Le ministère de l’Immigration a déclaré que le gouvernement « prend très au sérieux les problèmes de confidentialité et de sécurité ».

« Des processus relatifs à la transmission des documents judiciaires et à la protection de la vie privée et des informations confidentielles sont en place. Ils seront réitérés à tous les employés afin d’éviter toute nouvelle répétition », a expliqué un porte-parole, Jeffrey MacDonald.

L’envoi comportait une lettre d’accompagnement indiquant que le gouvernement avait obtenu la permission du tribunal d’envoyer le document sous forme de CD-ROM, ajoute Me Perryman. Toutefois, il n’était pas crypté.

Ce n’est pas le premier incident du genre impliquant l’avocat et ses clients.

Selon un affidavit d’un gestionnaire de l’Agence des services frontaliers du Canada, le gouvernement a envoyé en février à Me Perryman des fichiers contenant des « informations confidentielles ». Des agents avaient tenté de les dissimuler à l’aide du logiciel Microsoft Pain, mais elles pouvaient être retrouvées à l’aide d’une souris.

Un juge avait alors ordonné à Me Perryman d’effacer les fichiers. L’avocat les avait partagés avec Gabor Lukacs, le président d’un groupe de défense des droits des passagers aériens.

Ce sont ces fichiers que l’avocat a reçus de nouveau. M. Lukacs a lui aussi reçu une enveloppe livrée par FedEx dans les mêmes conditions que celles de l’avocat néo-écossais.

M. Lukacs croit que les responsables fédéraux tentent d’utiliser « la sécurité nationale comme un écran de fumée pour dissimuler la discrimination raciale », une allégation que le gouvernement rejette.

Il a également fourni des documents provenant d’une demande d’accès à l’information montrant qu’il avait reçu sous une forme non expurgée une partie du même texte noirci par l’Agence canadienne des services frontaliers.

D’autres pays occidentaux publient souvent leurs critères de sélection, qui sont en grande partie du domaine public, a-t-il déclaré.

Me Perryman avance que ce sont des gouvernements opaques qui justifient la rétention d’informations sous le prétexte de la sécurité nationale.

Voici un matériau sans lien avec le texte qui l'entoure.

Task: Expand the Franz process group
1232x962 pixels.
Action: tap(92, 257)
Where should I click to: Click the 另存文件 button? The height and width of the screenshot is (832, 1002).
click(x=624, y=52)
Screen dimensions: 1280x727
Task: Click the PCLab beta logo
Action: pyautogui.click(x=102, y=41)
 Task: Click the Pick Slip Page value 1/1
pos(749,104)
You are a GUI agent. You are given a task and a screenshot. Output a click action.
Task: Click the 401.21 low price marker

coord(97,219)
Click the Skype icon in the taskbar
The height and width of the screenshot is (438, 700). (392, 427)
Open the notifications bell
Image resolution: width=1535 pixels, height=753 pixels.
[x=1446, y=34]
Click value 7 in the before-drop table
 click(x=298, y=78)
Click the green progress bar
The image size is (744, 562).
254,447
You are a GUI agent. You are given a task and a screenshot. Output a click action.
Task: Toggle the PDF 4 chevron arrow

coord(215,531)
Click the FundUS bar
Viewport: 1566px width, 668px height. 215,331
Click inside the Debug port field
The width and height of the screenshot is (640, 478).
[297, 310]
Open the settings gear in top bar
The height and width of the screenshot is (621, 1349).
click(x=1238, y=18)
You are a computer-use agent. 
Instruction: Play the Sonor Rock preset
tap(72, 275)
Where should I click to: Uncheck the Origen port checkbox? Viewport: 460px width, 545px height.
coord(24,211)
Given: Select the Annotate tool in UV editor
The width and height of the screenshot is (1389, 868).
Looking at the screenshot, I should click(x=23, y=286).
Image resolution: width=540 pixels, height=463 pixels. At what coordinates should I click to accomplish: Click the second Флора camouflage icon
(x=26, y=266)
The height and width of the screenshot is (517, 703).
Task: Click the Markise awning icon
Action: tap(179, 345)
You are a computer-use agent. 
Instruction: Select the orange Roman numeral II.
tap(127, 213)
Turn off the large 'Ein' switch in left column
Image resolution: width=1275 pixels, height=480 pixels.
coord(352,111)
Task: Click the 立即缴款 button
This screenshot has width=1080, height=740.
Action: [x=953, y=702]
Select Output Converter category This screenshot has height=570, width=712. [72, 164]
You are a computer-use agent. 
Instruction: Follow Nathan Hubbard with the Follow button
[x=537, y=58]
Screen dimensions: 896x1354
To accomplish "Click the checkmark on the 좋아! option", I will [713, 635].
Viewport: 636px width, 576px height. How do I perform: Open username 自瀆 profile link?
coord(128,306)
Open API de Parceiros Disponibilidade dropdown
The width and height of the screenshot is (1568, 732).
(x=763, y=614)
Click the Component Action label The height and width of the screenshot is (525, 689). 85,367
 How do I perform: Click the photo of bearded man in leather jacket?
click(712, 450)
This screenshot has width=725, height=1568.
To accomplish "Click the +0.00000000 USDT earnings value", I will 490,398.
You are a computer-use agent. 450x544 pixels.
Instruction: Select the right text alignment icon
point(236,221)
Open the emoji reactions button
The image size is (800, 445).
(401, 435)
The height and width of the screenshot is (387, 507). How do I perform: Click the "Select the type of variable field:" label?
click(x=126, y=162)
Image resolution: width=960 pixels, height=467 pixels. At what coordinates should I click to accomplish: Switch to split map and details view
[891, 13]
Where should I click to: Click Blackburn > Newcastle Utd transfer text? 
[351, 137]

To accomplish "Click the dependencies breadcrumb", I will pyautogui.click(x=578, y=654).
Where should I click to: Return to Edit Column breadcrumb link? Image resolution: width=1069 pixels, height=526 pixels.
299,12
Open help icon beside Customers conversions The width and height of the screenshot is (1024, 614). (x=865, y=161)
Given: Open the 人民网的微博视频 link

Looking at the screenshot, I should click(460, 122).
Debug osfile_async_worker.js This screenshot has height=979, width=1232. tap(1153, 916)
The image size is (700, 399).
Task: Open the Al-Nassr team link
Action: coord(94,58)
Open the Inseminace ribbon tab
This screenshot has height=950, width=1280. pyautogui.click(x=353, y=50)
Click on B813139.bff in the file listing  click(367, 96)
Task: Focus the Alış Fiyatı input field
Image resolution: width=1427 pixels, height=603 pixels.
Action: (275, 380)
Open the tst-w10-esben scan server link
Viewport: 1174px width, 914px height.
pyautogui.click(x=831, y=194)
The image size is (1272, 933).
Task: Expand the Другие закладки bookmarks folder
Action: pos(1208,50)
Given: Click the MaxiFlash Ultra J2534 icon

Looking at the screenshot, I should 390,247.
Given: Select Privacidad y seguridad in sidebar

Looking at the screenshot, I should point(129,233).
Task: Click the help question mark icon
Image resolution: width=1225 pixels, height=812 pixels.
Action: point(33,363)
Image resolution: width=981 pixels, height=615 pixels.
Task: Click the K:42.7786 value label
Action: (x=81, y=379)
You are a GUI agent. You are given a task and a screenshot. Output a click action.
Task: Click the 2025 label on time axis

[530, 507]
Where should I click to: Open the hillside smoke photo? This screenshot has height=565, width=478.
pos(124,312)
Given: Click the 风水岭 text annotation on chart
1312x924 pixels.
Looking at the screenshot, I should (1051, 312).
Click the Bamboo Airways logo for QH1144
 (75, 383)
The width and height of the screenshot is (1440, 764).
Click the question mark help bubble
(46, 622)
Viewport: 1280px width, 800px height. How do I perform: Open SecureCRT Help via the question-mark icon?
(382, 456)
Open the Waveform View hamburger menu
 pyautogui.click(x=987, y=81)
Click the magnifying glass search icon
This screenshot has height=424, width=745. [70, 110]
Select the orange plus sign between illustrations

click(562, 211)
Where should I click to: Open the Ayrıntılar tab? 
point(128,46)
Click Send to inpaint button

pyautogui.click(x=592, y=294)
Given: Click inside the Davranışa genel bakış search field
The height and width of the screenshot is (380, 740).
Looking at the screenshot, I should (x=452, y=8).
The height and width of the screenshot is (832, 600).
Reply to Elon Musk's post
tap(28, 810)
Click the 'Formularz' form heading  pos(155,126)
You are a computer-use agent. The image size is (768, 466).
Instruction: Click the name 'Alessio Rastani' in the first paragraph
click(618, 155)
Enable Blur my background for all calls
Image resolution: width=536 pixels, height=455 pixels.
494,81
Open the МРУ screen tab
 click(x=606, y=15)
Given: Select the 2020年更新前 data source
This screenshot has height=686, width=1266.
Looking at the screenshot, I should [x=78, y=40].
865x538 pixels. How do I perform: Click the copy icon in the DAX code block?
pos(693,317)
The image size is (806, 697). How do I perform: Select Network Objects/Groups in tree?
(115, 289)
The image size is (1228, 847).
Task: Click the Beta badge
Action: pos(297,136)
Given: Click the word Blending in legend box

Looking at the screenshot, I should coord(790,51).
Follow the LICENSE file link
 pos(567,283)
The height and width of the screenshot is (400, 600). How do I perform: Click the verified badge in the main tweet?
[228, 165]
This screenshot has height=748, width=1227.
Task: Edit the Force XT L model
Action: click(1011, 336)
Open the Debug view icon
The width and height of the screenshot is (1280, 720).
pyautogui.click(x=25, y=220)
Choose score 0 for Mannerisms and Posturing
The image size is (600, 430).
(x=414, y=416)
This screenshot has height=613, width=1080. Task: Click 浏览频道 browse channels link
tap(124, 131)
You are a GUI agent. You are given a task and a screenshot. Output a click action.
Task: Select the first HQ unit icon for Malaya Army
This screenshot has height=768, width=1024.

Cela peut avoir des implications pour les droits fondamentaux.

« Cette approche prive tous les Canadiens d’être réellement en mesure de voir le travail de la cour et d’évaluer les politiques du Canada, qu’elles soient ou non discriminatoires à l’égard des voyageurs et qu’elles soient ou non défendables au nom du Canada. »

Lorsqu’on lui demande les raisons pour garder la confidentialité des indicateurs de sécurité, l’Agence des services frontaliers cite un article de la Loi sur l’immigration et la protection de réfugiés, autorisant le ministre à interjeter appel de toute décision exigeant la divulgation de renseignements qui « porterait atteinte, selon lui, à la sécurité nationale ou à la sécurité d’autrui ».

« Aucun commentaire ne sera formulé sur le sujet », a écrit une porte-parole de l’agence, Rebecca Purdy, au sujet des critères de sélection.